商梦阮眉梢微微一动,放下手中卷轴,向他展开双臂。
荆雪尘迷茫地瞪大猫眼儿。
“如果雪尘想抱一下表达感激,我不介意。”仙君冷冷淡淡道。
“谁想抱你了!”荆雪尘凶巴巴地嗷嗷喊着,纠结了一小会儿,还是红着脸蛋扑到师父怀里。
他动作很轻地沾了一下,伺机蹭了蹭商梦阮的胸口,偷偷把自己的气息蹭上去。
动作非常轻巧熟练。
仙君仍是冰清玉洁的模样,似乎对他的小九九一无所知。
“下次把肉分给你吃。”荆雪尘翘着尾巴道,仿佛是赐予了他多大的恩惠。
商梦阮:“……”
借佛的花儿献到佛身上,也只有他徒弟能做得理所当然。
殊不知对于雪豹妖来说,邀请旁人一同共享猎物,也确实是兄弟姐妹或是伴侣才能享有的殊荣。
玉卢书斋外,荆雪尘一双小箸舞得虎虎生风,灵巧地从姚潜澍箸下抢过一颗鹌鹑蛋,嗷呜一口塞进嘴里。
姚潜澍被他气得哭笑不得:“碟子里的好好放着不吃,非要抢我的做什么!”
“好兄弟就要一起分享嘛。”荆雪尘含混不清道,“师父前月说要给我打造法器,正让我练习手指灵活度呢。”
他一脚踢起盛满鹌鹑蛋的漆盘,数十颗鹌鹑蛋如撒豆般跃于空中,荆雪尘手中运箸如飞,瞬息间一一夹起放回盘中,垒成一座鹌鹑蛋三角小塔。
在姚潜澍目瞪口呆的目光下,小雪豹吃掉塔尖那一颗蛋,得意洋洋地扬起了眉梢。
“看来你为干元秘境做了不少准备。”姚潜澍道。
“那必然的,我可是大师兄呀,怎能不去呢。”荆雪尘势在必得道,“……我的目标可是整个宗门的大师兄!”

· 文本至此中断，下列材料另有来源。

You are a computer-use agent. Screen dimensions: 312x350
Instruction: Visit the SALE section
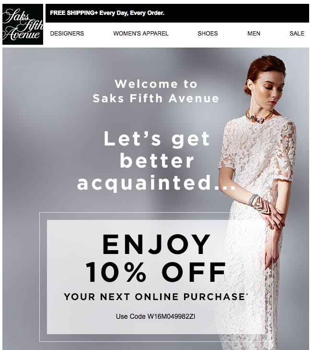(297, 34)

他这入门考核中得来的大师兄称号,仅限于同届之中。再往上还有很多年纪更长的师兄师姐,还在等他征服。
他荆雪尘可是要统一妖人两界的大妖!
“你不去吗?”他回头问好友。
“当然去。”姚潜澍道,“我们一起。”
离秘境开始的时日将近,荆雪尘日日盼着自己的本命法器“出锅”,只要一有空,便偷偷跟在商梦阮身边,时不时探出头来眨眨圆溜溜的猫眼,巴巴地表达自己的渴望。

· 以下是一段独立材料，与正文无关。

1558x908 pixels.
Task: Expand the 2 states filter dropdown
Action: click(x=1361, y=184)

“师父,你想喝水吗?我给您倒。”这是少年今日第三次献殷勤了。
商梦阮瞥他一眼:“着急?”
荆雪尘使劲点头。
“夏末给你。”商梦阮垂眸道。
“啊?”荆雪尘猛地蹦了起来,“可是我下月就要去干元秘境了呀,这样就赶不上了。”
商梦阮放下了手中的卷轴,冷淡地盯着他:“你不能出无量山。”
他不会允许弟子前往干元秘境。
荆雪尘暗搓搓期盼了好久的计划被彻底打破,他呆呆道:“为什么?”
商梦阮道:“干元秘境远在千里之外,只许金丹期以下的修士进入,我无法进入其中。拜师之时我们早已约定,你每日需与我同修,不得有缺。”

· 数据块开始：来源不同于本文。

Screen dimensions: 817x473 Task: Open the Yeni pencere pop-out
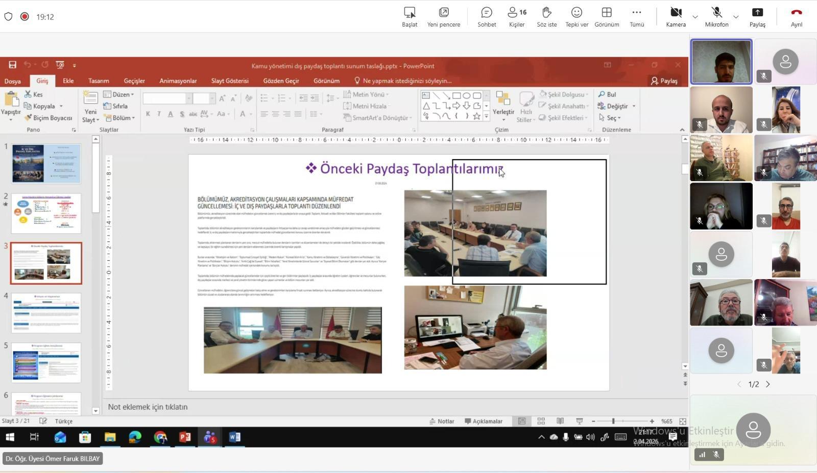pos(443,17)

“干元秘境历练不过半个月,师父明明根本不把这点时间放在眼中。”荆雪尘大惑不解,“为什么要拿这种借口搪塞我?”
商梦阮微微顿了一下,重申道:“你不能离开这里。”
“是怕我跑丢么?”荆雪尘点点脖颈,“可是灵契就在这里,我说要帮师父解除火毒,说到做到,绝不会提前跑掉。”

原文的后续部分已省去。